> What is expected
All of the data must be output exactly, with every picture left out.

> Collected data entries
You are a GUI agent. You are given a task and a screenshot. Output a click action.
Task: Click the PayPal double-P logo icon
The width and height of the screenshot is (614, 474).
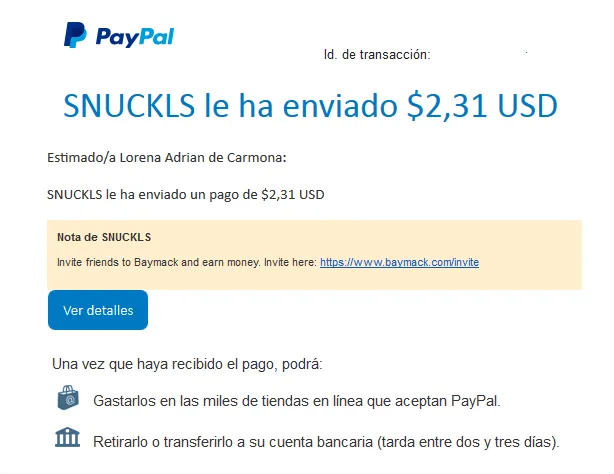point(75,35)
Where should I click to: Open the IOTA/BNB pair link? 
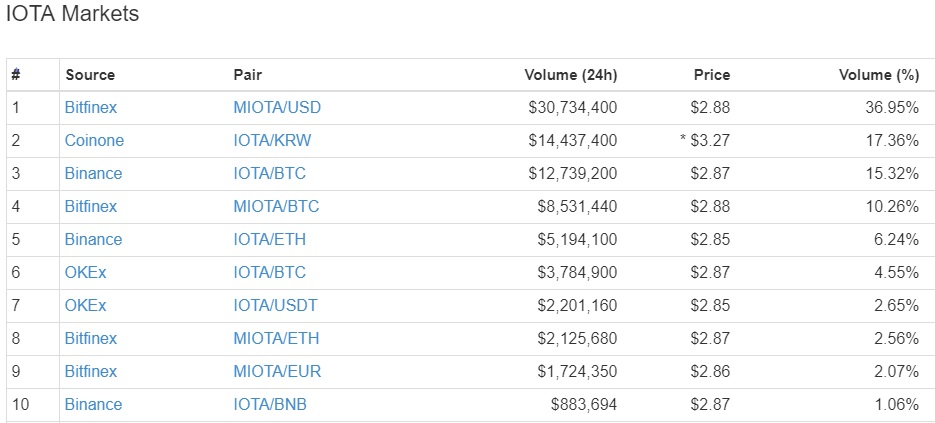tap(270, 405)
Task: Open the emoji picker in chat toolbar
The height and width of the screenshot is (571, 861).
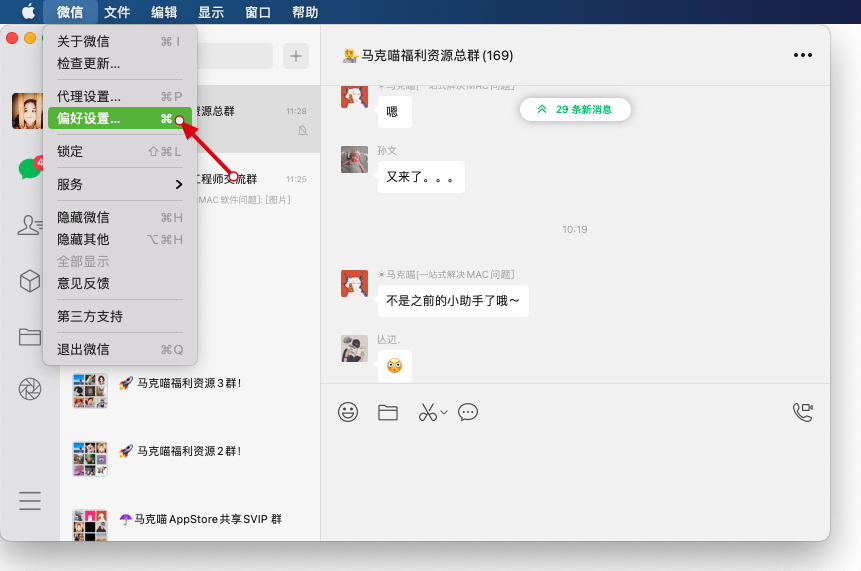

> Written solution
You are a GUI agent. You are given a task and a screenshot. Output a click action.
Task: Click the PayPal double-P logo icon
The width and height of the screenshot is (614, 474).
point(75,35)
Where should I click to: Open the IOTA/BNB pair link? 
tap(270, 405)
Task: Open the emoji picker in chat toolbar
The height and width of the screenshot is (571, 861).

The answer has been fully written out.